Figure 5. Increased stability at trimer stalk and decreased N-terminal domain (NTD) dynamics in Delta S.
(A) Relative fractional uptake (Dex = 10 min) for Delta S mapped onto a wild-type (WT) spike (S) protein structure with three down receptor-binding domain s (RBDs) (PDB ID: 6VXX) coverage maps shown in Figure 5—figure supplement 1). Deuterium exchange heat map (gradient of white (0%) -red (70%) as mapped on S structure (PDB ID: 6VXX). (B) Differences in deuterium exchange (ΔRFU) (Dex = 10 min) for Delta S minus Alpha S were mapped onto a WT S structure (PDB ID: 6VXX). Shades of blue correspond to negative differences in deuterium exchange and shades of red correspond to positive differences in deuterium exchange. (C–E) Stacked mass spectra for peptides 92–103, 177–191, and 900–913 with undeuterated reference spectra, 1 min and 10 min exchange (left to right). For each peptide, the top row contains spectra for Alpha S and the bottom row contains spectra for Delta S. Absolute intensities are indicated at the top right of each spectrum. (F) Differences in deuterium exchange (deuterons) mapped at peptide resolution from N to C terminus for Delta S minus Alpha S are shown in difference plots for 1-, 2-, 10-, and 30 min exchange. Select peptides showing significant differences in exchange are annotated. Significance was determined by hybrid significance testing (p<0.01, Figure 5—figure supplement 2).

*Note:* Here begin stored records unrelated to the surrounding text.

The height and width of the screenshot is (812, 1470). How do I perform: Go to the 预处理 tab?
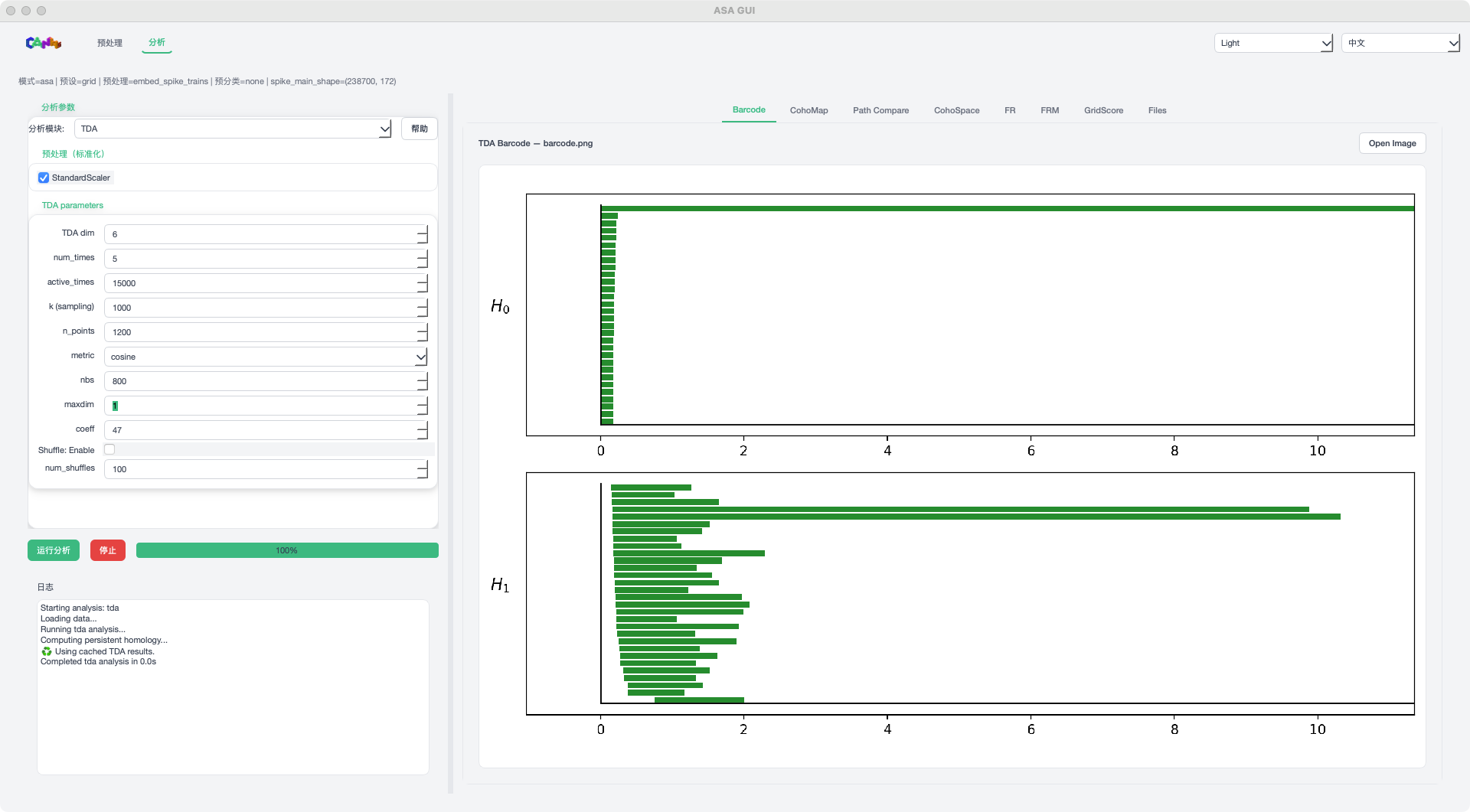(x=109, y=43)
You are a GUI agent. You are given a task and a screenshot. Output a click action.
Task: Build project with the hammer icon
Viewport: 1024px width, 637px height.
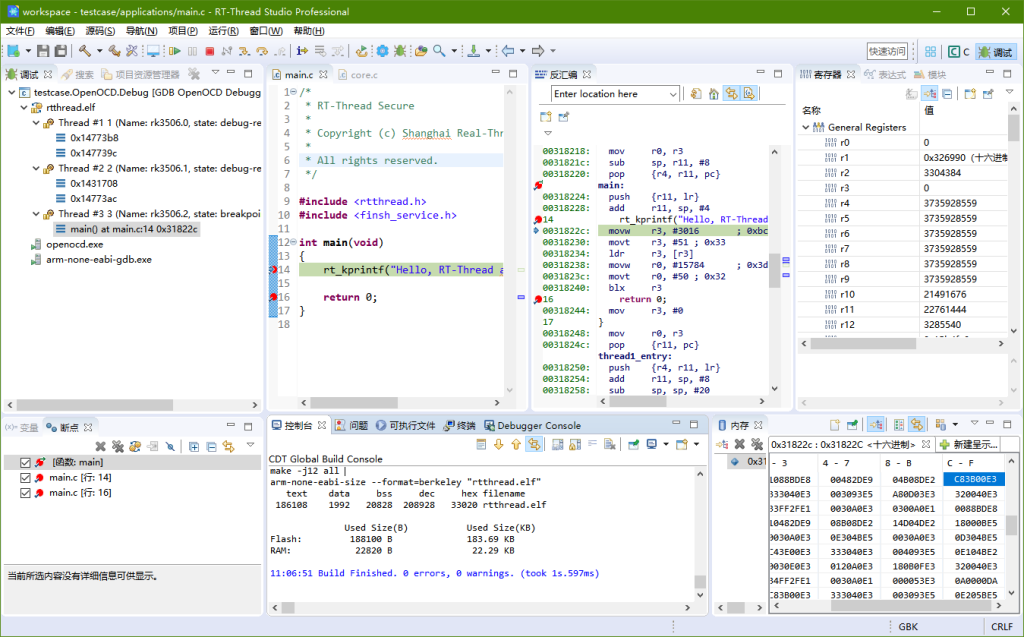point(86,51)
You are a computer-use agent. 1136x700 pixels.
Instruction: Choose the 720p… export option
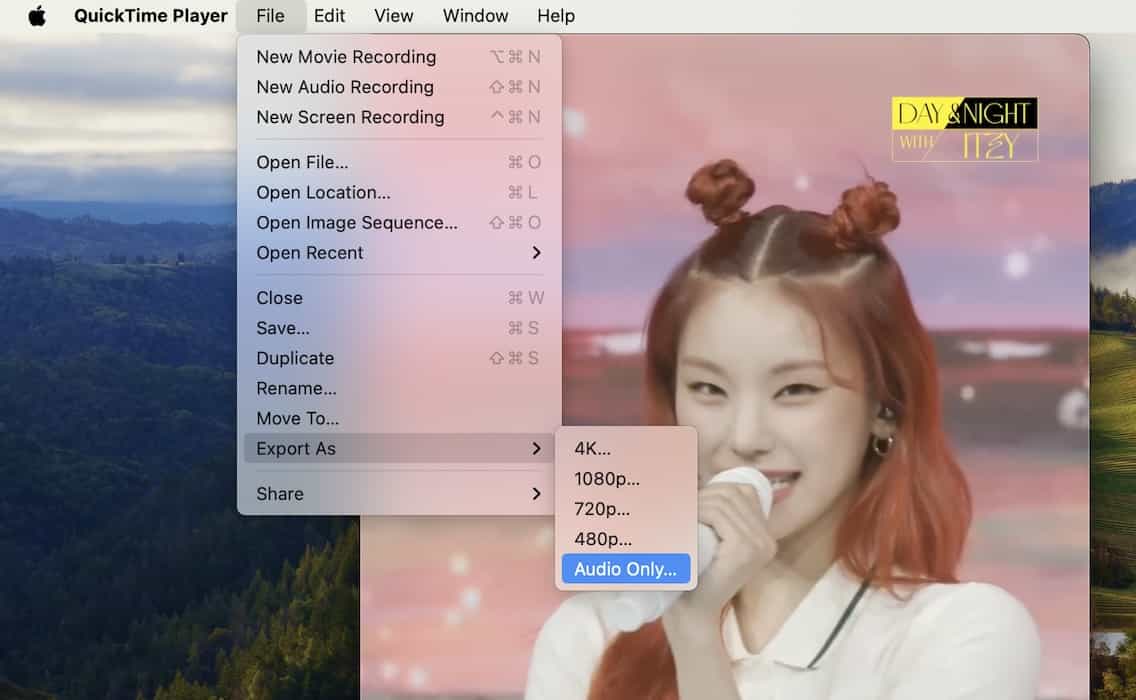point(602,509)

Differences are tabulated in Figure 5—source data 1 with corresponding peptide numbers* shown on the x-axis of the difference plot.
Figure 5—figure supplement 1. Primary sequence coverage map of pepsin fragment peptides for Delta S versus Alpha S.
Figure 5—figure supplement 2. Volcano plot analysis of Delta variant S versus Alpha variant S.
Figure 5—figure supplement 3. Mass spectra from overlapping peptides from two stalk loci in Delta S.